In psychological fact this method translates itself into the progressive surrender of the ego to the beyond—ego with its vast and inevitable workings. It requires a colossal faith and unflinching patience. For it implies three stages of which only the last can be wholly blissful or rapid-the attempt of the ego to contact the divine. In fact, the divine strength, often unobserved and behind the veil, substitutes itself for our weakness and supports us through all our failings of faith, courage and patience. It ‘makes the blind to see and the lame to stride over the hills’. Therefore this path is at once the most difficult imaginable and yet, in comparison with the magnitude of its effort and object, the easiest.
There are three outstanding features of this action of the higher when it works integrally on the lower nature.
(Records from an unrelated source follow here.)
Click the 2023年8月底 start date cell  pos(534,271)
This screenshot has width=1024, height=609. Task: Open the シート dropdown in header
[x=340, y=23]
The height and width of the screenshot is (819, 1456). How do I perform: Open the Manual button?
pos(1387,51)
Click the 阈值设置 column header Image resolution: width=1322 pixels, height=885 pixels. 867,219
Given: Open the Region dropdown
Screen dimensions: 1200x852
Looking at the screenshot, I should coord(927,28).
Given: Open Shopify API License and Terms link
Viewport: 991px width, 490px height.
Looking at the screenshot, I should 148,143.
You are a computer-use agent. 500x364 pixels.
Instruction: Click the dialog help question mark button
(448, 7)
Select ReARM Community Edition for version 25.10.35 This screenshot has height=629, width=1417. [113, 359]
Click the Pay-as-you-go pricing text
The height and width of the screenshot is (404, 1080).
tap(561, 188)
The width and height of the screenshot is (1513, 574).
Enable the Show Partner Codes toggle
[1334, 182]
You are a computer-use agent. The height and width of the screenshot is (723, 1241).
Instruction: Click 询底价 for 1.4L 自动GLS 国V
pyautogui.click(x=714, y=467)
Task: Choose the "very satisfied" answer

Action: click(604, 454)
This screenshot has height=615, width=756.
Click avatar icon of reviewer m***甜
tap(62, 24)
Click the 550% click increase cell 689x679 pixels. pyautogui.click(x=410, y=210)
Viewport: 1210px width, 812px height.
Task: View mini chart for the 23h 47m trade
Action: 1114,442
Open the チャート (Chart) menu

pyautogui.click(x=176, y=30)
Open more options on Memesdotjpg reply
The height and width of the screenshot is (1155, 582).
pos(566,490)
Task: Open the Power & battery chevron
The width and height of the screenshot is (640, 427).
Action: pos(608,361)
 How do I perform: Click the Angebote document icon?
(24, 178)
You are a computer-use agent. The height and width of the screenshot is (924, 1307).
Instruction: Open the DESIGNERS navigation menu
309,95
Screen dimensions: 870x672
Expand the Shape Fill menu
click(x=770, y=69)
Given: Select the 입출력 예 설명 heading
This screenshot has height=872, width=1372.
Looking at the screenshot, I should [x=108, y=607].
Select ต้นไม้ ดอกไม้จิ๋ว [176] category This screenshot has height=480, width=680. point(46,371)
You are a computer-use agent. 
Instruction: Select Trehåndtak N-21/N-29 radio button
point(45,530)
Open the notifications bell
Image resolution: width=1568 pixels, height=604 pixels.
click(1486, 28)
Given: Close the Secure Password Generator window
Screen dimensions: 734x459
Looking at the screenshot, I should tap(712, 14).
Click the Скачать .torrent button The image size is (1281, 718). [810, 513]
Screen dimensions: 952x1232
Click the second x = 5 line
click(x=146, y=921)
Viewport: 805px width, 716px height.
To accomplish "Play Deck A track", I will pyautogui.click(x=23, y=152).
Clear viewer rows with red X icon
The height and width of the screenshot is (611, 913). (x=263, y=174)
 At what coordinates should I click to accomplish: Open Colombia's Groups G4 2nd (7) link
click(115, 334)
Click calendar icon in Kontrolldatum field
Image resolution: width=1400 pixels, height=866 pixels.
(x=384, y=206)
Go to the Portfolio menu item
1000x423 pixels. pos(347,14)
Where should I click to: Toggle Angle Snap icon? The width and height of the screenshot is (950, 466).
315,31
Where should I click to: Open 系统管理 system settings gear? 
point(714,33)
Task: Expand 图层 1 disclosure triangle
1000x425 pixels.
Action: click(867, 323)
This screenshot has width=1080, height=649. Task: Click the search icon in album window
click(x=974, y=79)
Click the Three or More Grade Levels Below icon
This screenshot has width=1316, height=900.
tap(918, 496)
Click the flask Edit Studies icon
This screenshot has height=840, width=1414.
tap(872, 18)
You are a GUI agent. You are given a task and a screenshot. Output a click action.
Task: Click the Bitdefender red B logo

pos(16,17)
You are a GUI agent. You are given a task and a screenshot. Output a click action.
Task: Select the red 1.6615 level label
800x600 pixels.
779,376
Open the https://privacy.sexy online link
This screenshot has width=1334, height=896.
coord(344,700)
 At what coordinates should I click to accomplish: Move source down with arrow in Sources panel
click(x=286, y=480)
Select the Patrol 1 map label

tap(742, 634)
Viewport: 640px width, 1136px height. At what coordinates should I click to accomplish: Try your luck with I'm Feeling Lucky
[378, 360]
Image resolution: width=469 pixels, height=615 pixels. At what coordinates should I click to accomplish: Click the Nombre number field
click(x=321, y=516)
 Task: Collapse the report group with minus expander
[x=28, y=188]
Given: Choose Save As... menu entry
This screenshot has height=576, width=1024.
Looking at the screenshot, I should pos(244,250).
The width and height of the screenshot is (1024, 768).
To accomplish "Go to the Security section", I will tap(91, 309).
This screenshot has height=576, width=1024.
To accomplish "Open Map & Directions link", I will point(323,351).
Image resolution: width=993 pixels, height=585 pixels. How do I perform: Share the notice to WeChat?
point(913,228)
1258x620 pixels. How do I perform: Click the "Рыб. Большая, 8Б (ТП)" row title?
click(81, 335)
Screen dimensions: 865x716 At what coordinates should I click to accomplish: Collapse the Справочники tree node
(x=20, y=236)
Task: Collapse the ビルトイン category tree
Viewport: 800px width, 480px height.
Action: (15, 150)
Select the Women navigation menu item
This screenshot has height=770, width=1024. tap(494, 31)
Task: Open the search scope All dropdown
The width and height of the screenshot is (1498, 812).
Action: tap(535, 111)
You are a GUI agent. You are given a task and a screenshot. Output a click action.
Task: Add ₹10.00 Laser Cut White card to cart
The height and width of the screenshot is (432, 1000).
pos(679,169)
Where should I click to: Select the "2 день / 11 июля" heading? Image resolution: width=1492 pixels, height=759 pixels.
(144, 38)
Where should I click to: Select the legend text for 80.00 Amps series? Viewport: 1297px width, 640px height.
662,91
In the first place, it does not act according to a fixed system as in the specialized methods of yoga, but with a sort of free, yet gradually intensive and purposeful working determined by the temperament of the individual in whom it operates. In a sense, therefore, each man has his own method of yoga.
Secondly, the process, being integral, accepts our complete nature and compels all to undergo a divine change. In that ever progressive experience, we begin to perceive how this lower manifestation is constituted and that everything in it, however seemingly deformed or petty or vile, is the imperfect figure of some element in the divine nature.
Thirdly, the divine Power in us uses all life as a means of this integral yoga. Every contact with our world-environment, however trifling, is used for the work, and every inner experience, even the most repellent suffering, becomes a step on the path to perfection. And we recognize in ourselves the method of god in the world, his purpose of light in the obscure. We see the divine method to be the same in the lower and in the higher working; only in the one it is pursued tardily and obscurely through the subconscious in nature, in the other it becomes swift and self-conscious and the instrument confesses the hand of the master. All life is a yoga of nature seeking to manifest god within itself. Yoga marks the stage at which this effort becomes capable of self-awareness and therefore of right completion in the individual. It is a gathering up and concentration of the movements dispersed and loosely combined in the lower evolution.
An integral method and an integral result. First, an integral realization of divine being; not only a realization of the one in its indistinguishable unity, but also in its multitude of aspects which are also necessary to the complete knowledge.
Therefore, also, an integral liberation. Not only the freedom born of unbroken contact of the individual being in all its parts with the divine, sayujyamukti, by which it becomes free even in its separation, even in the duality; not only the salokyamukti by which the whole existence dwells in the same status of being as the divine, in the state of sachchidananda; but also the acquisition of the divine nature by the transformation of this lower being into the human image of the divine, sadharmyamukti, and the complete and final liberation of the consciousness from the transitory mould of the ego and its unification with the one Being, universal both in the world and the individual and transcendentally one both in the world and beyond all universe.